Yes, when a Gaza man beats or sexually abuses his wife, he is blameless - it is all Israel's fault!

I'm surprised that Euro-Mid doesn't take this to the next logical step - since Israel's existence is an affront to the Arab world by existing and thriving, it is causing more rape and wife beatings than would occur if Israel would be destroyed. Maybe next year they can put this in their report. (Just give me a hat tip, okay?)

Pregnant women are particularly at risk. A report on the “Situation of and Assistance to Palestinian Women,” produced in December 2012 by the United Nations Economic and Social Council’s Commission on the Status of Women, estimates that 45 per cent of pregnant women in the Gaza Strip suffer from anemia.
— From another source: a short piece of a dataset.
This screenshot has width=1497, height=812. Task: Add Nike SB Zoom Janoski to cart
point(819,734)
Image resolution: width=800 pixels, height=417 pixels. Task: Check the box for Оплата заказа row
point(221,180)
Additionally, a June 2012 joint report by Medical Aid for Palestinians (MAP) and Save the Children notes that anemia affects 36.8 percent of pregnant women in Gaza and that anemia can result in “poor pregnancy outcome, reduced work 9 productivity in adults,” and “contributes to 20 percent of all maternal deaths.”
And how does that compare to women throughout the world? Well, according to WHO, about 42% of pregnant women worldwide are anemic.
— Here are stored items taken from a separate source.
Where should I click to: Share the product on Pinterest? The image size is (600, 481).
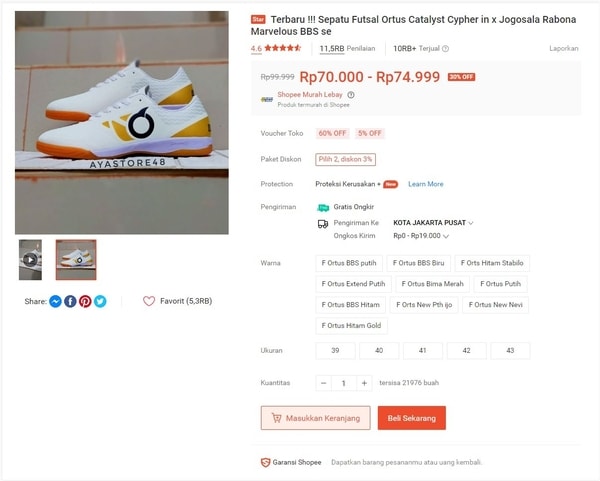(85, 302)
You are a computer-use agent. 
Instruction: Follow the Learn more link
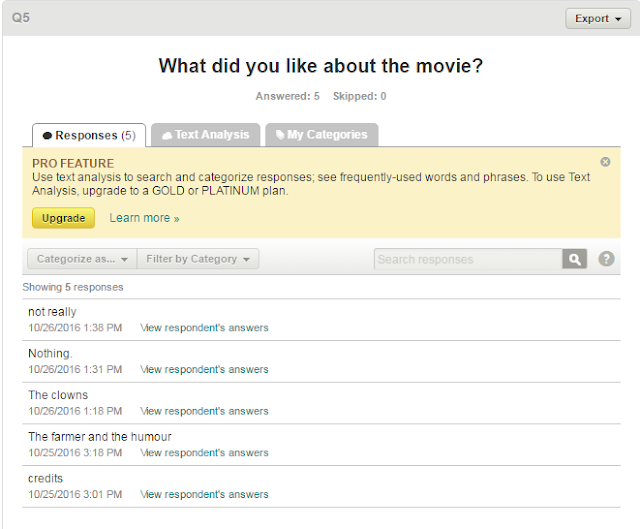point(144,218)
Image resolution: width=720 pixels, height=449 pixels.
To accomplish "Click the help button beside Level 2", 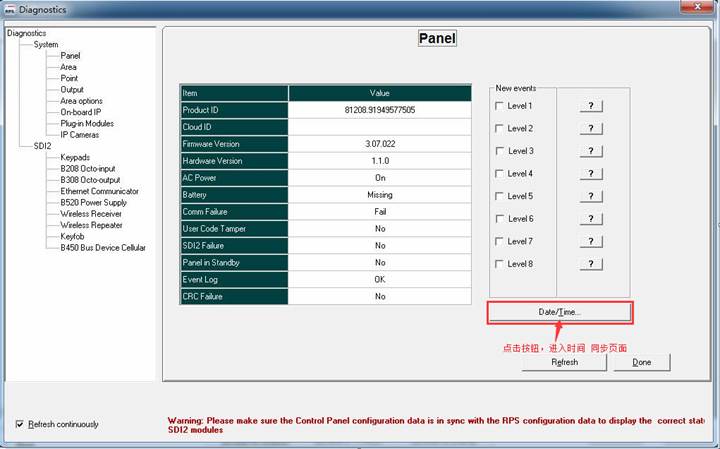I will (591, 129).
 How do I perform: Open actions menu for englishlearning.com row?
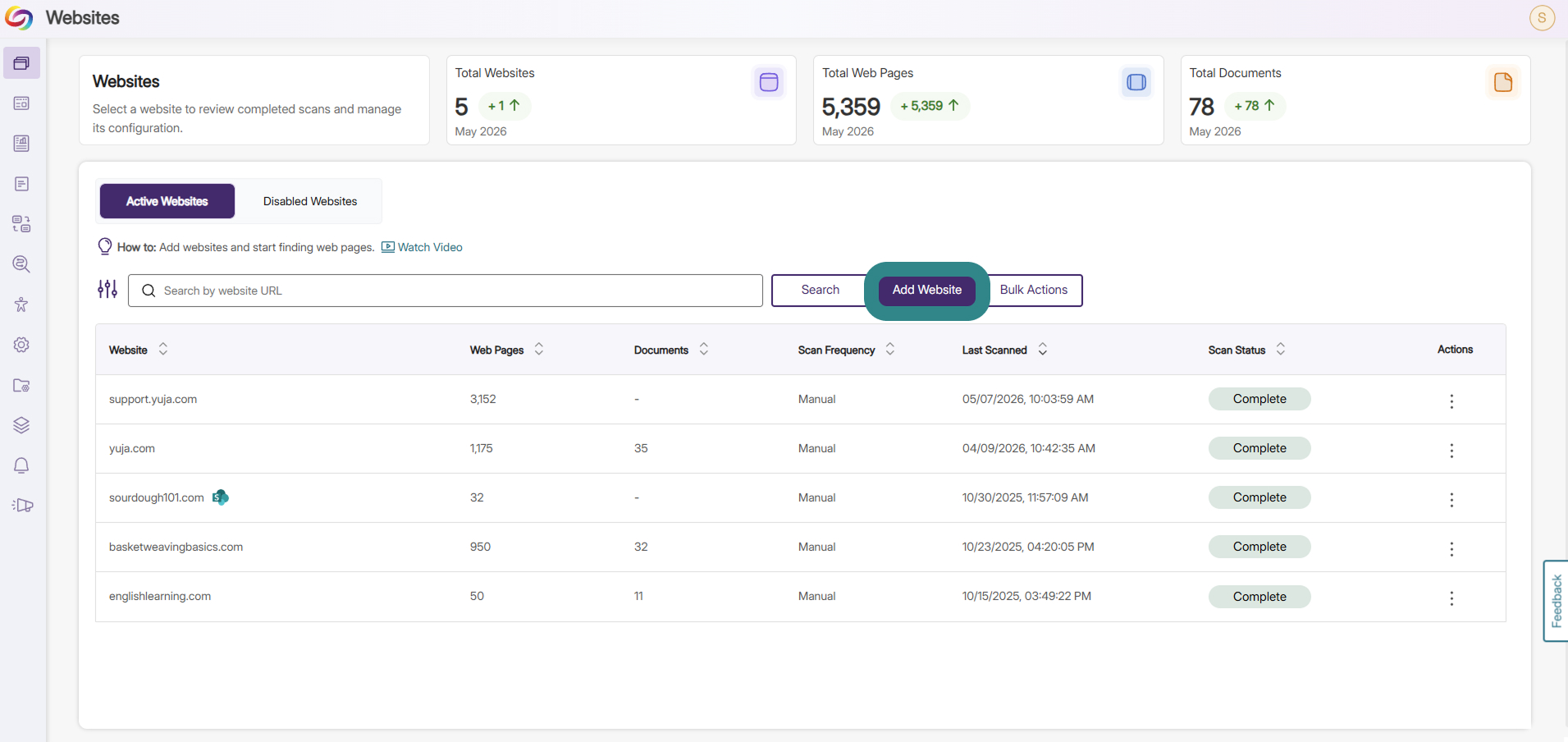tap(1451, 598)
To prevent anemia, women should take pre-natal vitamins including iron. There are no restrictions on such vitamins in Gaza from Israel. But who gets blamed?

Of course, the report must mention the fuel shortages in Gaza:

The latest crisis in Gaza was triggered on June 30, when the Egyptian military halted all but a trickle of traffic into and out of Gaza, adding more agony to the already crippling blockade imposed by Israel since 2007. The Egyptian actions have created an acute shortage of fuel, construction materials and a variety of essential medicines within Gaza.

On November 1, Gaza’s power plant ran out of fuel, causing power outages averaging 16 hours a day, paralyzing all facets of daily life in the Gaza Strip from families maintaining their incomes to hospitals running properly.
Yet do the recommendations mention Egypt or Hamas or anything else to alleviate the problems in Gaza? Well, why should it?

The recommendation given:

The only answer to the suffering of the people of Gaza, including its neglected women, is for the international community to hold Israel accountable and force it to lift the blockade, allowing the Palestinian society to evolve and develop in a healthy way and grant Palestinians their right to gradually heal from this injustice.
This report, like many of the other reports by NGOs working in the Middle East, is little more than an excuse to blame Israel for everything (and to justify receiving grants from governments so "researchers" can keep churning out more biased reports like these.)

One more thing: this report does not mention Hamas or the PA once, even though their hate for each other are the major reason for any lack of medicines, medical equipment and fuel in Gaza today.